Truth Tries Block Ad Programming to Capture TiVo Skippers

Posted on by Chief Marketer Staff

Looking for ways to prompt ad skippers to view its ads, truth, the American Legacy Foundation’s national youth smoking prevention campaign, has bundled some ads into a five-minute “TiVo-able” TV show.

The effort marks the first time an ad campaign allows TiVo users to record the block as if it were a television show, TiVo said.

Through a partnership with Comcast’s G4 TV, a digital cable network dedicated to video gaming, the Fair Enough ads ran last night consisting of five 60-second sitcom-style ads, four of which had never been seen before. The one-time airing ran from 8 p.m. to 8:05 p.m., the minimum programming length that can be recorded by TiVo, on G4.

American Legacy promoted the programming with ads on several channels throughout Comcast’s cable system. While the ads ran, TiVo users were able to press a button on their remote that recorded the program.

Complete with cast, theme music and promotional teasers, the ads featured actors playing tobacco employees and consultants. Set in a typical office, the employees dramatize hard-to-believe marketing tactics, such as targeting a hipper and younger audience, making flavored products and reaching inner-city minority populations. The content of the dialogue is taken directly from actual internal documents from tobacco companies—brainstorming sessions, proposals and reports—that were made public as a result of years of litigation against the tobacco industry. An audience laugh track between the employees’ lines gives the spots a comedic feel.

Truth took the TiVo-able approach because teens spend more than six hours a week watching some form of media, and it is tough to break through that clutter, said Joe Martyak, American Legacy interim executive VP.

He said American Legacy tried to hit the teen demographic in a way that is relevant to them, and said that sitcoms are very relevant and appealing to them.

“We think this will be very appealing to teenagers not just because of the approach we took with the campaign, but because they have the look and feel of a sitcom,” Martyak said. “When we put the ads together as a package, it’s very much like television programming.”

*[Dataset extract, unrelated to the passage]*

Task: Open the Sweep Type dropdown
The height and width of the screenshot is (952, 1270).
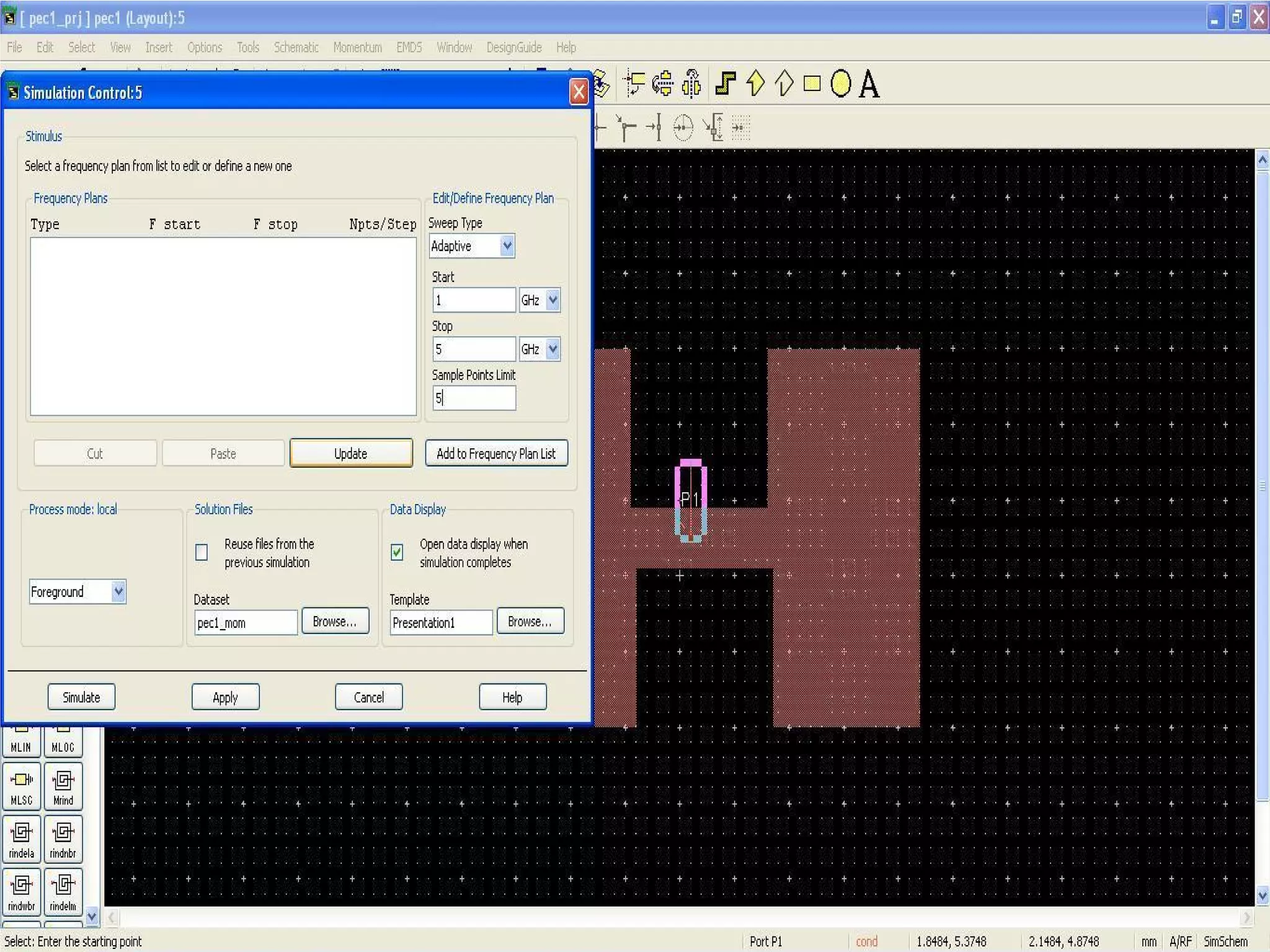Action: (x=507, y=246)

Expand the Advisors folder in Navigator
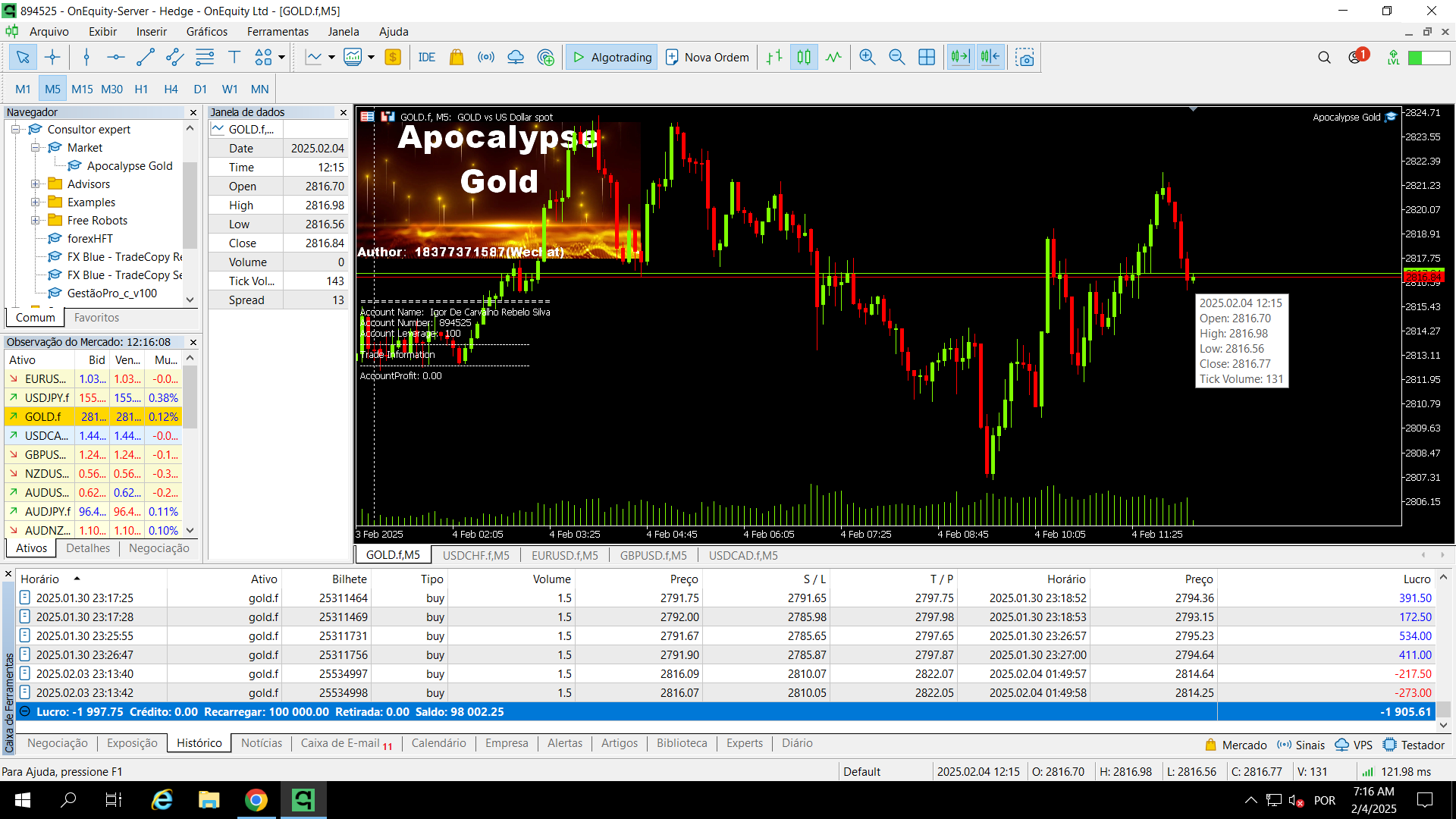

He said the tone of Fair Enough was chosen so teens could understand how they are marketed to, can get an anti-tobacco message, and not feel as though someone was preaching to them.

“We appreciate the programming that they provided us. We just needed to be airing as a five-minute program to have it become TiVo-able,” Martyak said. “[G4 is] exclusively about video games and they are teen oriented, and they’ve been a partner for several years. It’s just logical that we set it up with them.”

“We’ll be able to monitor how many people recorded the program as well,” Martyak added. “If the response goes over well, we’ll keep this discipline in mind for the next phase.”

Fair Enough runs other ads on G4. The ads can be viewed at fairenough.com, which has received more that 600,000 hits since the first ad launched on March 7 as part of a new anti-smoking campaign. The ads are also shown on network and cable stations, including FOX, UPN, Spike, Fuse, Comedy Central, G4, MTV and BET. The Fair Enough campaign is supported with print ads in youth-oriented magazines such as Cosmo Girl, Vibe and Transworld Skateboarding.

Fair Enough is handled by Arnold Worldwide, Boston, and Crispin Porter + Bogusky, Miami.